今天,学习栈溢出的原理。
我们知道,栈溢出的漏洞利用,是PWN中一个很重要的内容。
从之前的知识中我们可以知道,栈的作用主要是存储函数调用的相关信息以及函数的局部变量。这些局部变量通常为数组或者是输入的缓冲区(buf)。函数的调用信息主要指的是返回地址和栈底指针(rbp)。
在栈存储数据的时候,会发生这样一种情况:函数中的存储在栈中的局部变量的数组边界检查不严时,发生越界,造成用户输入覆盖到缓冲区之外的数据内容(例行检查检查的金丝雀就是用来检查的,具体原理。。之后再看)。如果在检查栈保护(Stack)时有 No Canary found ,可能高概率就是一道栈溢出类型的题目。
由于栈中同时存在函数调用的相关信息,栈溢出可以导致控制流的劫持。
举例说明栈溢出的过程:
在这个图中,我们看到,是main函数下有一个b程序,b程序调用了a程序,但是在a程序的中,预定的缓冲区长度为80,却向buf中read了200长度。

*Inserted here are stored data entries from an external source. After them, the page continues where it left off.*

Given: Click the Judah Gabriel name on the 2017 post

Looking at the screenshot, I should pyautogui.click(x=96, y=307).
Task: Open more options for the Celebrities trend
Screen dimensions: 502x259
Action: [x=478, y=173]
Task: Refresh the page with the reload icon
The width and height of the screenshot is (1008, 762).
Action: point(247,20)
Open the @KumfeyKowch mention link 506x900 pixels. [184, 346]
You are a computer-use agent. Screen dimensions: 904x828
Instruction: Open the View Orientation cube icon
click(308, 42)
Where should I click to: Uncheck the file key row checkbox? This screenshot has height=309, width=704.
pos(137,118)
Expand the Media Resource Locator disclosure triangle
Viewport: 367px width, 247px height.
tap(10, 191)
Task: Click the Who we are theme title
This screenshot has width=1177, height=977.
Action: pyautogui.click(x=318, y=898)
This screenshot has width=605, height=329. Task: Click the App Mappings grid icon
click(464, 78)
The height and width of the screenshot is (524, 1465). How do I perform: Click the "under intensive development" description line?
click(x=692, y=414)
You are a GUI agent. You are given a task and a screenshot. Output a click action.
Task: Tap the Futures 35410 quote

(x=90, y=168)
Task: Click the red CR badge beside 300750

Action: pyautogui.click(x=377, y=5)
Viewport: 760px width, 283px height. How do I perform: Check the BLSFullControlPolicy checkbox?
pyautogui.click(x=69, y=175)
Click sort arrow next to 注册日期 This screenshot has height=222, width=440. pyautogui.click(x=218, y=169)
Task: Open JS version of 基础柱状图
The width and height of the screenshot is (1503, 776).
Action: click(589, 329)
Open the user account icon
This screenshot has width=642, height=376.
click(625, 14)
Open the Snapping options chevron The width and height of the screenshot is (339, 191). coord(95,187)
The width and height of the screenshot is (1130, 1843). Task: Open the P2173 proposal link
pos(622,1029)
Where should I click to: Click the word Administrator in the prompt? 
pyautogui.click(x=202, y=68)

显然超过了缓冲区预定的长度,这样,当用户输入的信息被储存到这个栈时(其实已经满了,但用户不知情),用户的信息就无法压入到这个栈中,就会被输送到其他地址,进而造成了栈溢出,信息泄露。当然,栈溢出的攻击方式不只这一种,但其攻击的原理基本不变,大概就是在目标栈不改变的情况下,用垃圾数据填充目标数据的位置,达到目标数据不在栈中的目的。
今天先到这,PWN 的路太长,我这个菜只能慢慢走了。